## ACTIVITY
Start to finish, reproduce the records below with nothing missing.

Stored items:
┄┄┄┄┄┄┄┄┄┄

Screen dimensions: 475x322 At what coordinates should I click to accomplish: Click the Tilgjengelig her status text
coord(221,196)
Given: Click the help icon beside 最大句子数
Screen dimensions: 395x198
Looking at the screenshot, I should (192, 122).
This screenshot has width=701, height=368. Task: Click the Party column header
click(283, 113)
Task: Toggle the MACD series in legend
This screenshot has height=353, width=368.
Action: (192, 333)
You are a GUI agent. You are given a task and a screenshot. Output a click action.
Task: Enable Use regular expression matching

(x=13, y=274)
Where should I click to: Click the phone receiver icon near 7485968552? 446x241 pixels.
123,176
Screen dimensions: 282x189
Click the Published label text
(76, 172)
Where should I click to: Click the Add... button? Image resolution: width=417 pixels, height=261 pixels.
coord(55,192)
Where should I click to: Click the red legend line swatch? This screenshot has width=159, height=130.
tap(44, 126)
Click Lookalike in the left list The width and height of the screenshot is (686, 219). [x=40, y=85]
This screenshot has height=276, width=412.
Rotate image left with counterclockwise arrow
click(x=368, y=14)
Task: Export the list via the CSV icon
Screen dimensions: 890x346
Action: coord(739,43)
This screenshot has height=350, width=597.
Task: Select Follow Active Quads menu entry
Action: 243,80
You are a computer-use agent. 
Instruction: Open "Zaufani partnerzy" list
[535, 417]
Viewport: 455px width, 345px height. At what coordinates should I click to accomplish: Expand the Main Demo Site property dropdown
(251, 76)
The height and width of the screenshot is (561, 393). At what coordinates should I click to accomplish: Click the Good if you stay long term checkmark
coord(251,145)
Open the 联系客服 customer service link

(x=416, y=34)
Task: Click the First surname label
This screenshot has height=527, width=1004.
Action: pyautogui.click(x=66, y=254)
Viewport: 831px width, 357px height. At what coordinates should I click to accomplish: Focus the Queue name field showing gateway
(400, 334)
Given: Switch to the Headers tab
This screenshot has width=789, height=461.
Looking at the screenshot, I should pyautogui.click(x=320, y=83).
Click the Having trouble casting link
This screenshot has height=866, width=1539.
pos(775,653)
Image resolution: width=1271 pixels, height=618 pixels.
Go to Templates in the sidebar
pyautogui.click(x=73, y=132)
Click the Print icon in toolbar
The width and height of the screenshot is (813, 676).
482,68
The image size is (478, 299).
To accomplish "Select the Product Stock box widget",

┄┄┄┄┄┄┄┄┄┄

## TASK RESULT
Screen dimensions: 475x322 At what coordinates should I click to accomplish: Click the Tilgjengelig her status text
coord(221,196)
Given: Click the help icon beside 最大句子数
Screen dimensions: 395x198
Looking at the screenshot, I should (192, 122).
This screenshot has width=701, height=368. Task: Click the Party column header
click(283, 113)
Task: Toggle the MACD series in legend
This screenshot has height=353, width=368.
Action: (192, 333)
You are a GUI agent. You are given a task and a screenshot. Output a click action.
Task: Enable Use regular expression matching

(x=13, y=274)
Where should I click to: Click the phone receiver icon near 7485968552? 446x241 pixels.
123,176
Screen dimensions: 282x189
Click the Published label text
(76, 172)
Where should I click to: Click the Add... button? Image resolution: width=417 pixels, height=261 pixels.
coord(55,192)
Where should I click to: Click the red legend line swatch? This screenshot has width=159, height=130.
tap(44, 126)
Click Lookalike in the left list The width and height of the screenshot is (686, 219). [x=40, y=85]
This screenshot has height=276, width=412.
Rotate image left with counterclockwise arrow
click(x=368, y=14)
Task: Export the list via the CSV icon
Screen dimensions: 890x346
Action: coord(739,43)
This screenshot has height=350, width=597.
Task: Select Follow Active Quads menu entry
Action: 243,80
You are a computer-use agent. 
Instruction: Open "Zaufani partnerzy" list
[535, 417]
Viewport: 455px width, 345px height. At what coordinates should I click to accomplish: Expand the Main Demo Site property dropdown
(251, 76)
The height and width of the screenshot is (561, 393). At what coordinates should I click to accomplish: Click the Good if you stay long term checkmark
coord(251,145)
Open the 联系客服 customer service link

(x=416, y=34)
Task: Click the First surname label
This screenshot has height=527, width=1004.
Action: pyautogui.click(x=66, y=254)
Viewport: 831px width, 357px height. At what coordinates should I click to accomplish: Focus the Queue name field showing gateway
(400, 334)
Given: Switch to the Headers tab
This screenshot has width=789, height=461.
Looking at the screenshot, I should pyautogui.click(x=320, y=83).
Click the Having trouble casting link
This screenshot has height=866, width=1539.
pos(775,653)
Image resolution: width=1271 pixels, height=618 pixels.
Go to Templates in the sidebar
pyautogui.click(x=73, y=132)
Click the Print icon in toolbar
The width and height of the screenshot is (813, 676).
482,68
The image size is (478, 299).
To accomplish "Select the Product Stock box widget",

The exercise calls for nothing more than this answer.